The first European isolate of meticillin-resistant Staphylococcus aureus (MRSA) was detected in 1960. Since then MRSA has become a leading cause of nosocomial infections worldwide. Using molecular typing techniques--primarily pulsed-field gel electrophoresis (PFGE)--we identified five major MRSA clones that accounted for almost 70% of the over 3000 MRSA isolates recovered in hospitals mainly in southern and eastern Europe, South America, and the USA. Most of our surveillance studies were done in these areas. Multilocus sequencing typing (MLST) of representative isolates of this collection showed that these five pandemic MRSA clones have evolved from only two distinct ancestral genetic backgrounds, one of which can be traced back to the very first European MRSA isolates and also to meticillin susceptible S aureus strains circulating in Danish hospitals during the mid to late 1950s--i.e., shortly before the introduction of meticillin into therapy.
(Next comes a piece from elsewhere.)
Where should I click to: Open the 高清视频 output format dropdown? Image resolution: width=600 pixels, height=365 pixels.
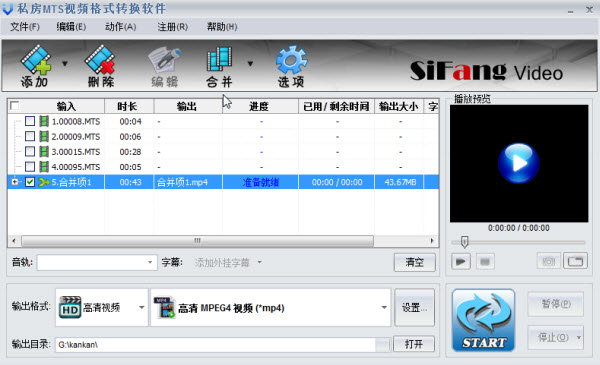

The second lineage with a completely different MLST profile included MRSA frequently recovered in the USA, Japan, and among paediatric isolates from several parts of the world. A few isolates with a third distinct MLST type corresponding to that of EMRSA-16 were also detected in the early Danish isolates. The four structural types of mec element, the heterologous DNA segment containing the meticillin resistance determinant mecA, were present in unique combinations with the MRSA clonal types. Our findings establish evolutionary associations in the most widely spread pandemic clones of MRSA. The epidemiological factors that contributed to the massive dissemination of a few MRSA clones are not well understood. We suggest, however, that the secrets of effectiveness of MRSA could be hidden in the unique genetic background of a surprisingly few lineages of S aureus particularly well able to cope with the contemporary clinical environment.